▶ [Supplied passage]

## begin

LULU GARCIA-NAVARRO, HOST:

At the Democratic presidential debate this past week, Senator Kamala Harris of California criticized former Vice President Joe Biden for his opposition to court-ordered busing to desegregate schools in the 1970s. Harris, as she pointed out, was herself bused to a mostly white school as a child. Joining us now to talk about busing is Matt Delmont, professor of history at Dartmouth College. He's also the author of "Why Busing Failed: Race, Media And The National Resistance To School Desegregation."

Welcome to the program.

MATTHEW DELMONT: Thank you for having me.

GARCIA-NAVARRO: So remind us - what was the busing program?

DELMONT: Busing programs were efforts to try to desegregate America's schools. These programs started initially voluntarily, primarily in northern cities - so as early as the late 1950s. The one that Harris was involved in was in Berkeley, Calif., in the late 1960s. There were one tool among many that school districts used to try to integrate their schools.

GARCIA-NAVARRO: And so that was basically taking African American kids from certain neighborhoods, putting them on buses and putting them into schools that were predominantly white.

DELMONT: Exactly. And I should clarify that school buses have long been used in America's schools. It's what made the modern school districts possible. That kind of busing was never controversial. It wasn't controversial until it got linked to school desegregation. So the kind of program that showed up in the 1950s, '60s and '70s were either one-way programs, where they would bus minority students - black, Latino students - from predominately minority schools to white schools, or two-way programs, where they would have across-town busing.

GARCIA-NAVARRO: And there was a lot of pushback to it from both the left and the right.

DELMONT: That's true. Among white politicians, both Democrats and Republicans, there was a lot of anti-busing sentiment. And what they were picking up on was a lot of concerns among white parents. They were concerned that they were going to lose the kind of privileges they had to better-resourced schools and more - better-resourced neighborhoods.

GARCIA-NAVARRO: So what happened? What went out?

DELMONT: Well, there are still a number of schools who are trying to use busing for school desegregation - just isn't as controversial or isn't as much in the news as it was historically. I think what went out was Joe Biden's kind of opposition to it, to that general sense that busing was not a positive thing. It was too onerous and too much of a federal overreach. That sentiment should really carry the day in terms of how politicians, in terms of how a lot of parents - white parents view the issue. But what I think was interesting about Harris bringing it up in the Democratic debate was that for herself as a student and for a lot of students of color who went through these programs, they were very beneficial. If you look 10, 15 years down the road, it opened up a lot of different educational opportunities for students who went through desegregation programs.

GARCIA-NAVARRO: So what is the state of school integration today. If that is the stated goal that kids from minority backgrounds should have equal opportunity to good schools, where does that stand? Did losing a formal busing program have ramifications in your view?

## end

▶ [Problems and tasks]
a – For each statement about the busing interview, say yes or no depending on whether the interview agrees, and quote the words that decide it: (i) Harris was bused to a mostly white school as a child. (ii) Busing programs first started mainly in southern cities. (iii) Ordinary school busing was controversial from the beginning.
b – Rewrite all the records with "Properties panel" replaced by "Layers panel", changing nothing else, and leave the pictures out of your answer.
The records below the interview are unrelated to it.

▶ [Records shown]
## begin

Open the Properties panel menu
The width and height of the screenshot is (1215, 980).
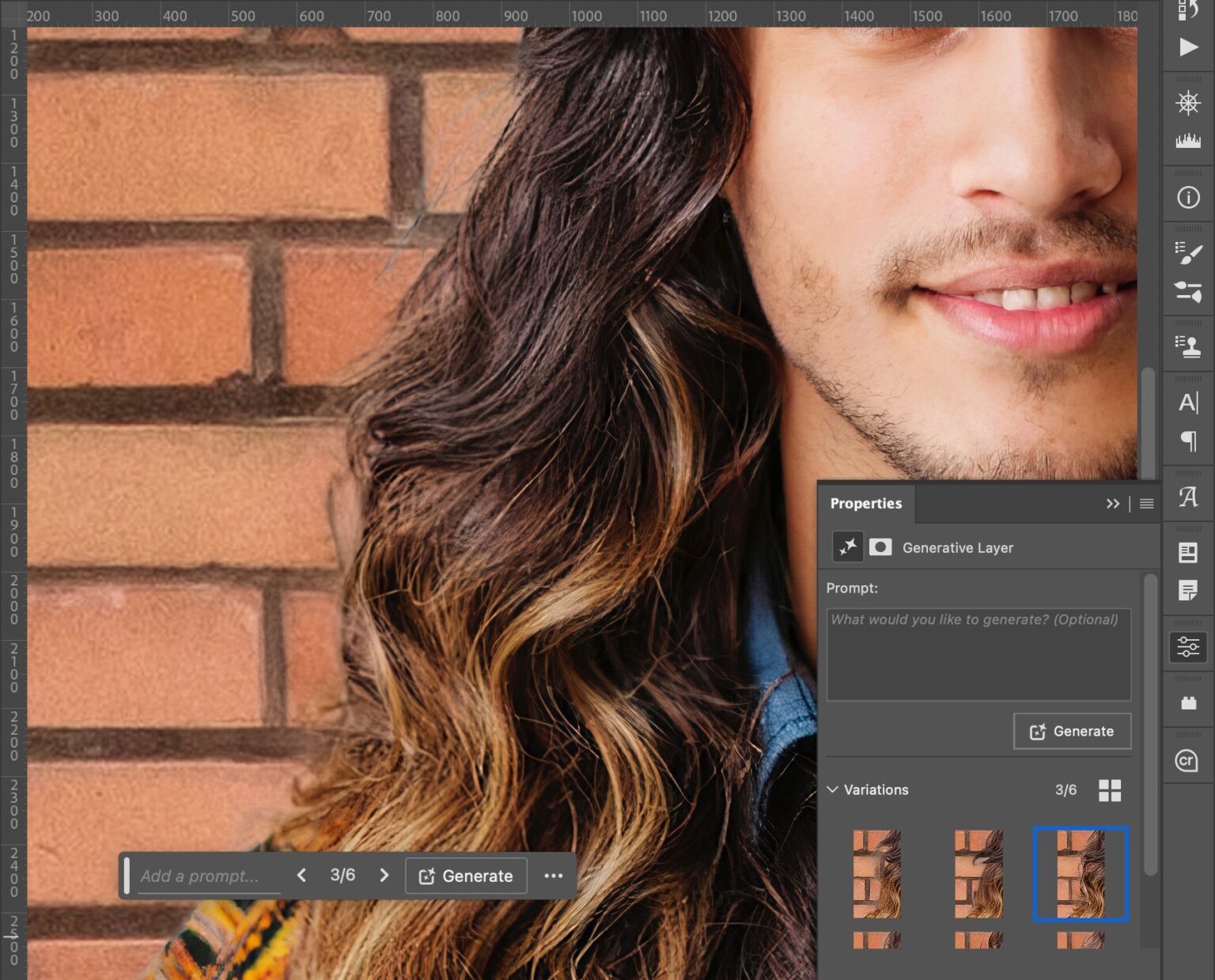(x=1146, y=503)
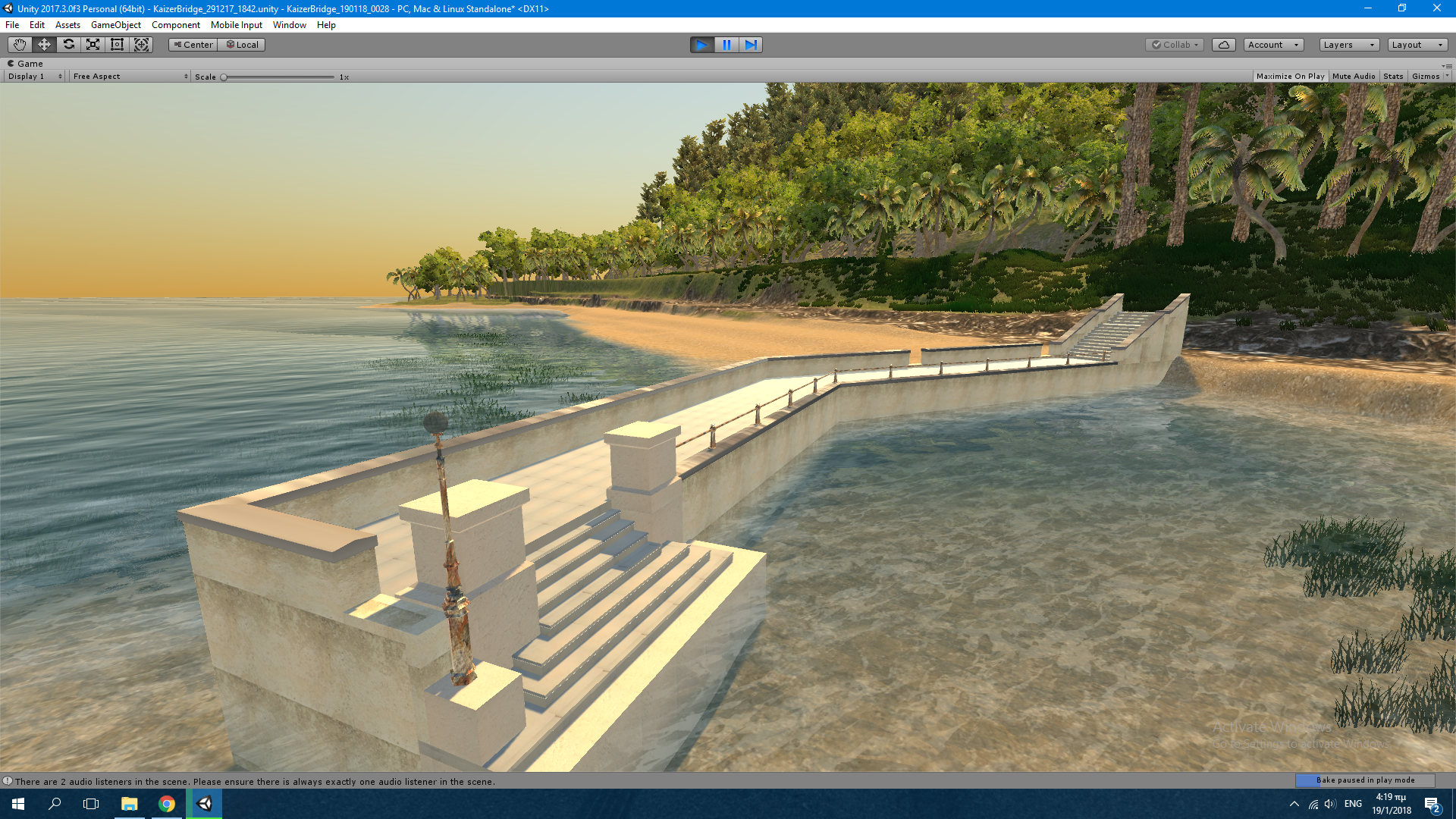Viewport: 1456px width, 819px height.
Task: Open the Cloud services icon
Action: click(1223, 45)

## end

▶ [Expected results]
a –
(i) Yes: "Harris, as she pointed out, was herself bused to a mostly white school as a child."
(ii) No: "These programs started initially voluntarily, primarily in northern cities"
(iii) No: "That kind of busing was never controversial. It wasn't controversial until it got linked to school desegregation."

b –
Open the Layers panel menu
The width and height of the screenshot is (1215, 980).
(x=1146, y=503)
Viewport: 1456px width, 819px height.
Task: Open the Cloud services icon
Action: click(1223, 45)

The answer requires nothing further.